Use Your Discard in Sourdough Dried Cranberry-Pecan Wheat Rolls, Buns, or Bread
You can make either rolls, buns, or bread with this recipe. I usually go for the rolls, which, in my household, are easier for certain people who don't want to wield a knife to cut the bread. Whichever form of bread you make will yield a product that's full of wheat flavor and studded with crunchy, sweet pecans and tart dried cranberries. I like the rolls for breakfast, but they would be equally at home on the dinner table. The rolls are great "as is," slathered with butter or jam, or served with a slice of cheese for a more filling snack.
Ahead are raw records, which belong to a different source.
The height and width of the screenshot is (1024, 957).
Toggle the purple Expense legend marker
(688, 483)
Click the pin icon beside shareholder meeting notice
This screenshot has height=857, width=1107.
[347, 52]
If you want to make "buns," just add a frosting or glaze to the rolls--like for cinnamon buns. For bread, bake the dough in a loaf pan--a 9- x 5-inch pan works well--and increase the baking time to 40-50 minutes or until the loaf is about 190 degrees in the center. This is an easy recipe that yields a tasty, simple batch of rolls, buns, or loaf of bread. Enjoy!
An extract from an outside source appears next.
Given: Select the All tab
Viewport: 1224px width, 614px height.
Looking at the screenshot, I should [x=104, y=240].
Sourdough Dried Cranberry-Pecan Wheat Rolls -- Makes 12
1 cup of sourdough starter/discard
1 large egg
1/4 cup of canola oil
1/4 cup of milk
1 cup of whole-wheat or white whole-wheat flour
1/2 cup of dark brown sugar (light brown is fine, too)
1 1/2 cups of all-purpose flour, plus extra to knead
1 teaspoon of salt (use a little more if you like saltier bread/aren't watching your sodium)
1/2 - 3/4 cup of chopped/broken pecans
1/2 -3/4 cup of dried cranberries
In a large bowl combine the starter/discard, egg, oil, and milk and beat them together well. Stir in the whole-wheat flour and brown sugar until thoroughly combined. Cover the mixture loosely and let it sit at room temperature for at least an hour (up to about four hours is fine, too). Add 1 1/2 cups of all-purpose flour and the salt and knead the dough for about five minutes, adding a little more flour (about 1/4 - 1/3 cup) as you knead so that you have a moist but not sticky dough. Knead in the pecans and dried cranberries. Line a baking sheet with parchment paper. Divide the dough into 12 pieces and roll each piece in your hands into a ball. Place the balls on the parchment paper an inch or two apart. Spritz the dough balls with non-stick cooking spray and loosely cover them with plastic wrap. Let the dough rise until it increases by about one-third in size--one to three hours, depending on the temperature of your kitchen and how active/strong a starter you have. Preheat the oven to 375 degrees and bake the dough balls for 15-20 minutes or until set and lightly browned. Let the rolls cool a little before serving them warm. The rolls also are great reheated.